##### Source passage #####

One of the major revisions to the draft EIS, influenced by information gathered during the public process, is to request that all applicants implement a phased approach to addressing flammability of designated tree species. Some applicants had originally proposed an eradication methodology to completely and immediately remove the “overstory,” which FEMA determined did not satisfy the purpose and need for the grant of fire reduction, and therefore did not meet hazard mitigation program eligibility requirements. Therefore, FEMA requested all subgrantees to adopt a “unified methodology,” modeled on EBRPD’s proposed “thinning” approach.

This identification and analysis of various options for implementation is consistent with the requirements of the NEPA decision-making process that must be followed before federal funding can be awarded. Thus, based on input and issues raised during the public comment process, and in consultation with the grantee, subapplicants, and cooperating federal agencies, FEMA requested revision to the vegetation management methodology for two of the three sub applicants – City of Oakland and UC Berkeley. The revisions align the proposed projects with the thinning alternative, the approach originally proposed by East Bay Regional Parks District as described in the Draft EIS.

#####

The problem: Retype the portion of the FEMA passage that begins with the words containing "This identification and" and ends with "the Draft EIS.". The rows that follow come from a separate source, unrelated to the FEMA passage.

##### Extracted data #####

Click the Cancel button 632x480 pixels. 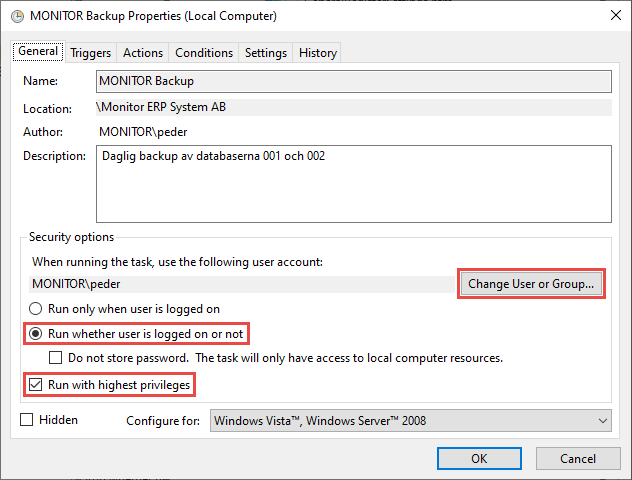(577, 458)
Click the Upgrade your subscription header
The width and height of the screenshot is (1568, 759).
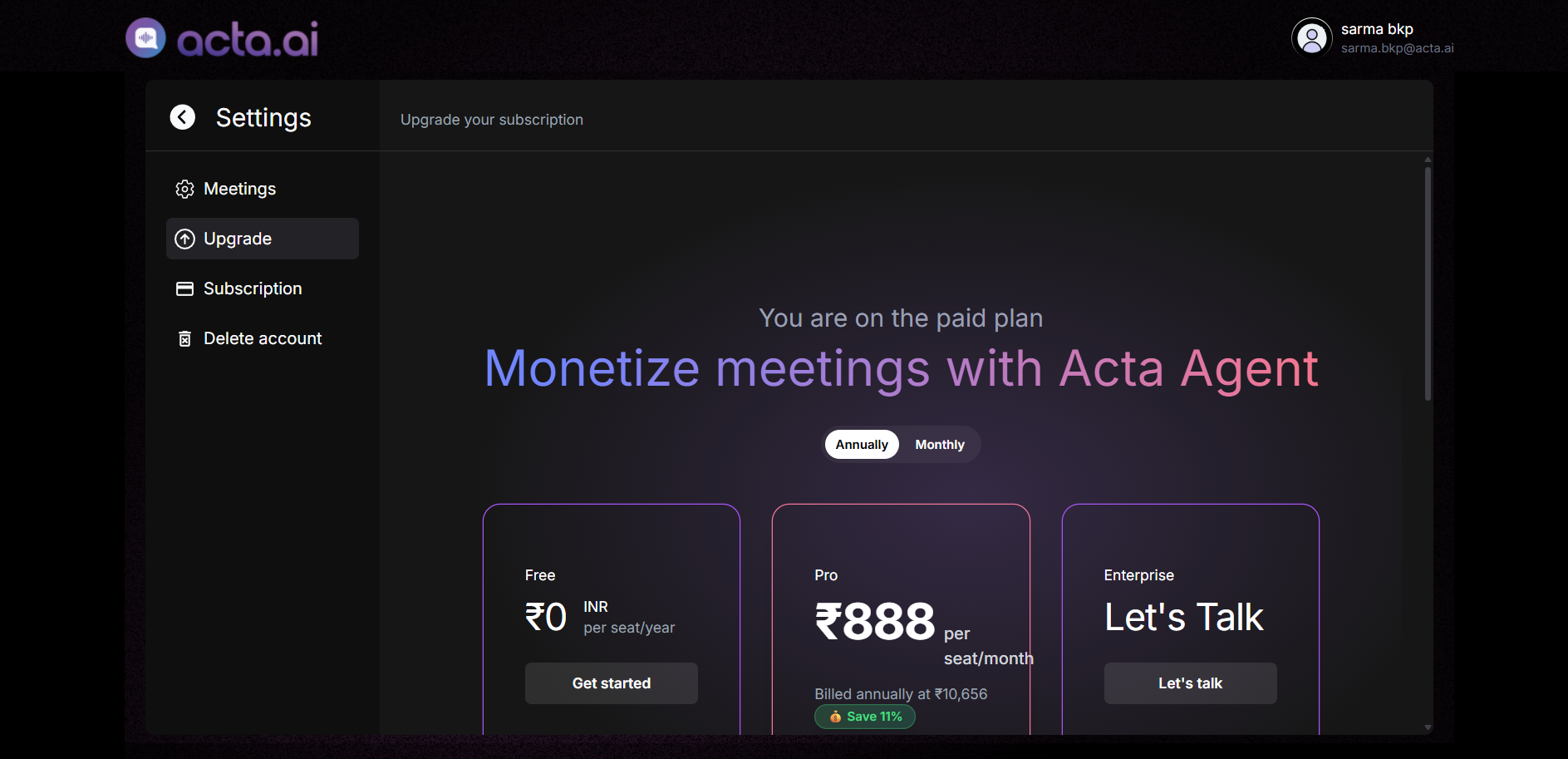pos(491,120)
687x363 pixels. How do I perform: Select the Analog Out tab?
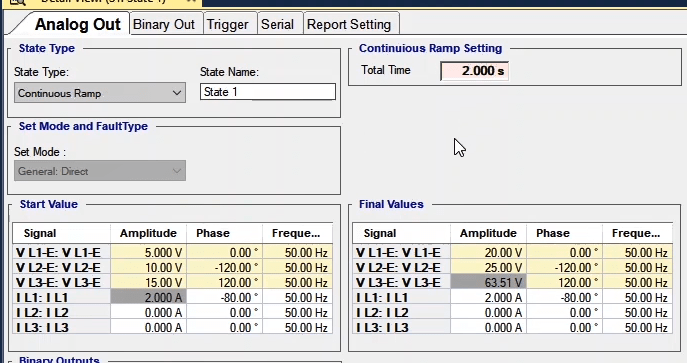[x=78, y=24]
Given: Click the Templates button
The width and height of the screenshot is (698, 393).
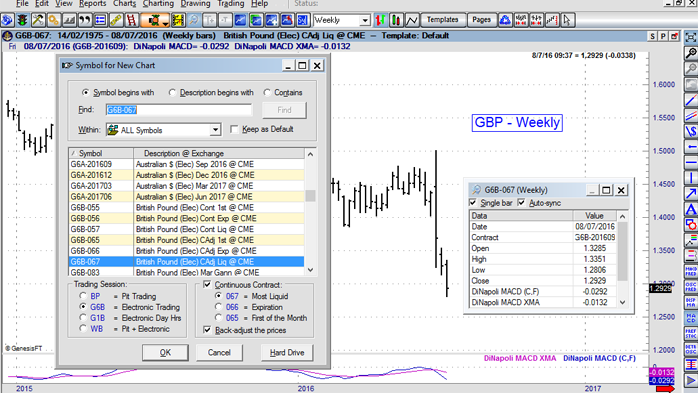Looking at the screenshot, I should pos(442,20).
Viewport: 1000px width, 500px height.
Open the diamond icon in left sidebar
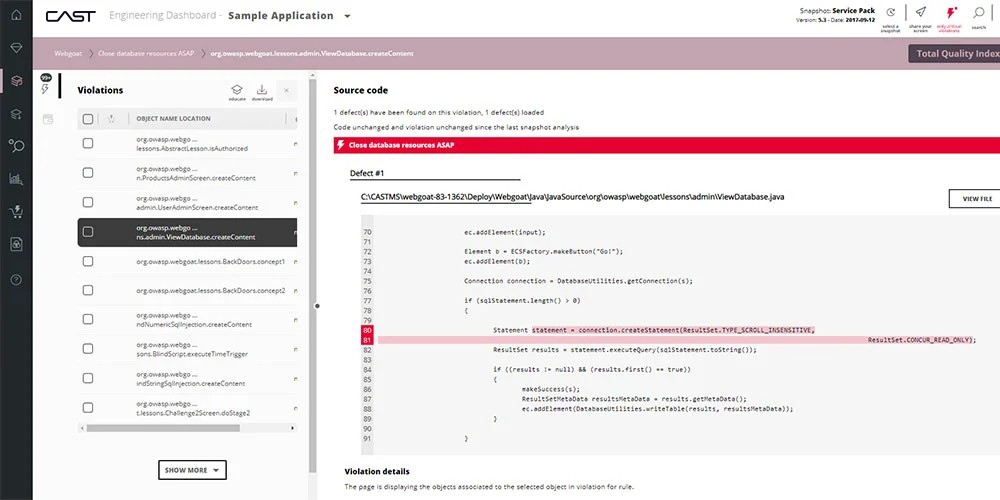16,47
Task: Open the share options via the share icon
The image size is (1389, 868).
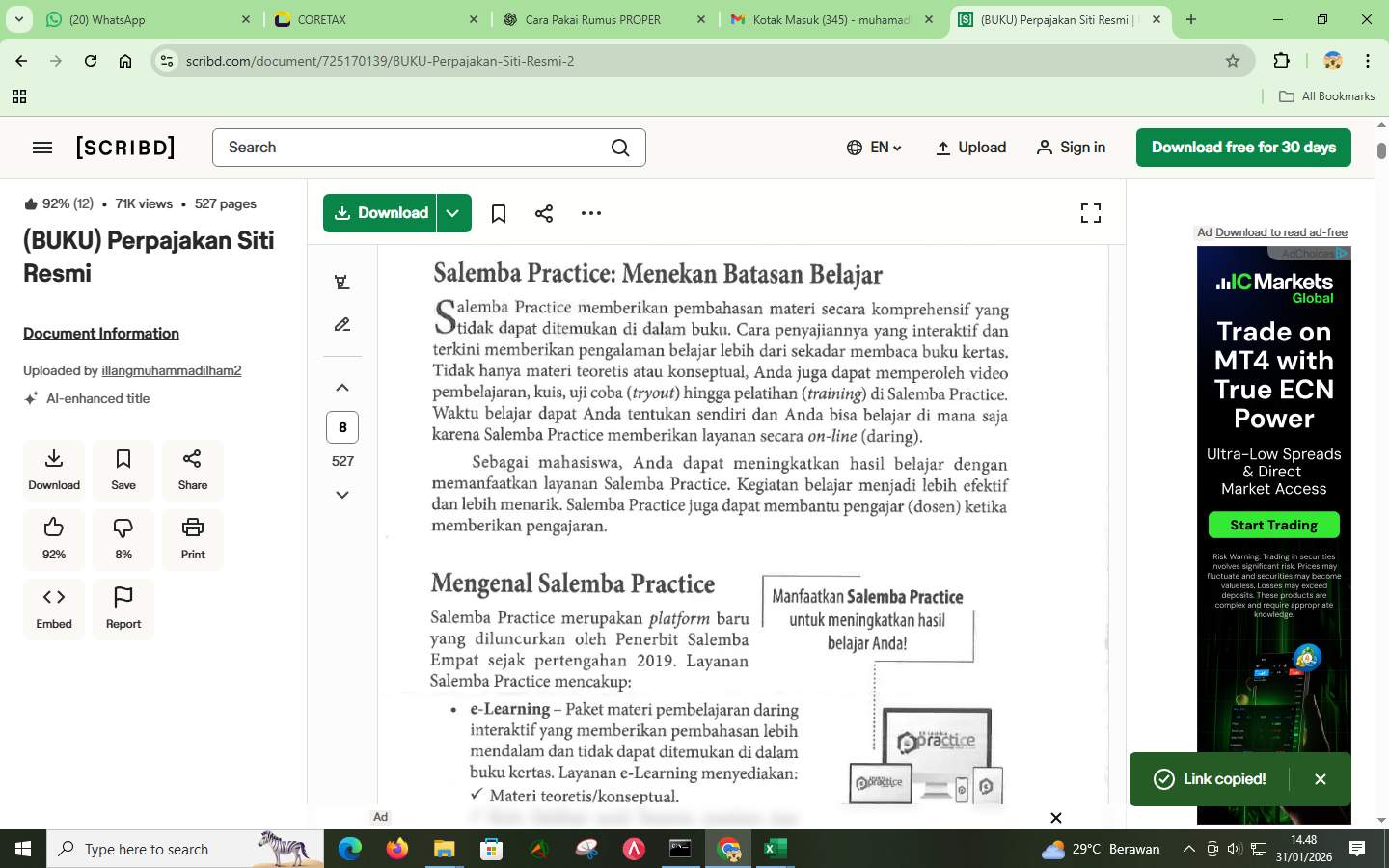Action: 544,212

#####

Reply:
This identification and analysis of various options for implementation is consistent with the requirements of the NEPA decision-making process that must be followed before federal funding can be awarded. Thus, based on input and issues raised during the public comment process, and in consultation with the grantee, subapplicants, and cooperating federal agencies, FEMA requested revision to the vegetation management methodology for two of the three sub applicants – City of Oakland and UC Berkeley. The revisions align the proposed projects with the thinning alternative, the approach originally proposed by East Bay Regional Parks District as described in the Draft EIS.